The unusual lawsuit suggests that a “deep state” was actively conspiring to block former President Donald Trump from assuming and regaining office in 2016 and 2020.
A federal judge has dismissed five former F.B.I. officials, including former agency Director James Comey and Deputy Director Andrew McCabe, from a wide-ranging lawsuit that former President Donald Trump filed against his political opponents, alleging that they conspired to instigate a “witch hunt” against him.
According to CNN, Judge Donald Middlebrook granted the Department of Justice’s request to substitute itself as a defendant for the former the F.B.I. officials.
Middlebrook consented to the replacement after government attorneys persuaded the court that Trump’s allegations relate to actions Comey and his colleagues took within the scope of their government employment.
CNN notes that court’s consent could prove a fatal blow to Trump’s unusual lawsuit, which some legal experts have panned as a blatant political stunt that serves more to caress the former president’s fragile ego than fulfill any legitimate judicial purpose.
In addition to Comey and James, Middlebrook also dismissed as defendants former F.B.I. counter-intelligence official Peter Strzok, former F.B.I. attorneys Lisa Page, and former F.B.I. legal counsel Kevin Clinesmith.
Clinesmith, adds CNN, had earlier pleaded guilty to an allegation that he altered an official document used in the F.B.I.’s investigation into possible collusion between the Trump election campaign and the Russian government.
However, Middlebrook did not rule on the Justice Department’s motion to dismiss the lawsuit in its entirety, or similar requests made by an additional 20 individual defendants.
As LegalReader.com reported earlier this year, former President Donald Trump filed his sprawling lawsuit in March, naming high-profile Democrats and political opponents, including Hillary Clinton, members of her 2016 election campaign, and an author.
The lawsuit reiterates many of Trump’s baseless conspiracy theories, including the suggestion that a “deep state” conspired to frame him for collusion in 2016.
AboveTheLaw.com notes that Middlebrook also rejected Trump’s later motion to postpone a trial until November of 2023, citing the need to reappraise potential defendants.
In his response to Trump’s motion, Middlebrook appeared critical of Trump’s litigation.
“These representations are vague, and do not constitute good cause for an extension,” Middlebrook said. “Plaintiff fails to offer any specific details about the discovery he anticipates needing or why he will be unable to obtain that discovery before the trial date that I have set.”
Trump, adds The Hill, did not immediately respond to a request for comment on the latest development.
The Hill states that former Attorney General William Barr appointed a special counsel—John Durham—to investigate the origins of the F.B.I.’s probe into the Trump campaign’s alleged collusion.
While Durham indicted several individuals, he was able to collect or demonstrate any compelling evidence that there was a wide-ranging or significant conspiracy by the “deep state” to hinder the political ambitions of Trump, a historically unpopular president who lost the popular vote in both 2016 and 2020.

▶ _Prompt 1_
Answer these questions using the report on Trump's lawsuit:
(a) Which party did Judge Donald Middlebrook allow to substitute itself as a defendant for the former F.B.I. officials?
(b) In what month did Trump file the lawsuit?
(c) Until when did Trump ask to postpone the trial?
▶ _Prompt 2_
Translate this sentence from the report on Trump's lawsuit into Spanish: "Trump, adds The Hill, did not immediately respond to a request for comment on the latest development."
The items that come next are separate material and have no connection to the report on Trump's lawsuit.

▶ _Recorded data_

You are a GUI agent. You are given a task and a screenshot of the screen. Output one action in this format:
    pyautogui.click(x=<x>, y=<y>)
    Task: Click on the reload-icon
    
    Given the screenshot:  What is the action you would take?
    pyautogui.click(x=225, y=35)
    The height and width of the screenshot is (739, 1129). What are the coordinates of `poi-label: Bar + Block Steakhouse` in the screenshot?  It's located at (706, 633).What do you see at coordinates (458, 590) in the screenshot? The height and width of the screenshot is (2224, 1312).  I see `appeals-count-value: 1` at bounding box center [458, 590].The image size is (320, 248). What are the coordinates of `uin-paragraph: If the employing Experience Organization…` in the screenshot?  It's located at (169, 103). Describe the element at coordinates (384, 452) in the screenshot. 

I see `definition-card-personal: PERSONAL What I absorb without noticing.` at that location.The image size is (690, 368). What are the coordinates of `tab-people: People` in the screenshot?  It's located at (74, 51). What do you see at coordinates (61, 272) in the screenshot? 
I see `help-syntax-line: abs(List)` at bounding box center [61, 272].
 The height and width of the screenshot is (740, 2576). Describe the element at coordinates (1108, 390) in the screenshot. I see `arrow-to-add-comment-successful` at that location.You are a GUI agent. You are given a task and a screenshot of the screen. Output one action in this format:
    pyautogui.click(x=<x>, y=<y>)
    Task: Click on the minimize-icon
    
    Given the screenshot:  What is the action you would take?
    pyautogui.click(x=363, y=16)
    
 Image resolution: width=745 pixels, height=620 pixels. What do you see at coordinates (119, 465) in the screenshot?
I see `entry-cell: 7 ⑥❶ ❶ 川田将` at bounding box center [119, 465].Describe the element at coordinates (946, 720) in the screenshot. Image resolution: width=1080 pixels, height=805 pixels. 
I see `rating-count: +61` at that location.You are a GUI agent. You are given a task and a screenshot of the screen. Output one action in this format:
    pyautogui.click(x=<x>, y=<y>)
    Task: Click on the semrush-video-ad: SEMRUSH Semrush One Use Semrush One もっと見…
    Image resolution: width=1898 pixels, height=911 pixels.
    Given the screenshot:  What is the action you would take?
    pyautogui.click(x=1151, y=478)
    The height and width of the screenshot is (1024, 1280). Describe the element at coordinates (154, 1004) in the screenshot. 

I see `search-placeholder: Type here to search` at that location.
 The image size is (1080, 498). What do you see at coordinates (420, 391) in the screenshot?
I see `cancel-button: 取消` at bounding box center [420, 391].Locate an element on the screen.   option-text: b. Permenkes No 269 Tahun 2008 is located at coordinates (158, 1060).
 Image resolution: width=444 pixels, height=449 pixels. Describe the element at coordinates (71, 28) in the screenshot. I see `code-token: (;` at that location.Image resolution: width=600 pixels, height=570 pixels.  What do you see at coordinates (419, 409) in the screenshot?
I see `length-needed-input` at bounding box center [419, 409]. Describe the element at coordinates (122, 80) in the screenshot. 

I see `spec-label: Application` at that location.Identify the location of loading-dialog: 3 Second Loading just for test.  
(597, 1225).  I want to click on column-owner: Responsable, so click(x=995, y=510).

▶ _Written response 1_
(a) The Department of Justice
(b) March
(c) November of 2023

▶ _Written response 2_
Trump, añade The Hill, no respondió de inmediato a una solicitud de comentarios sobre el último acontecimiento.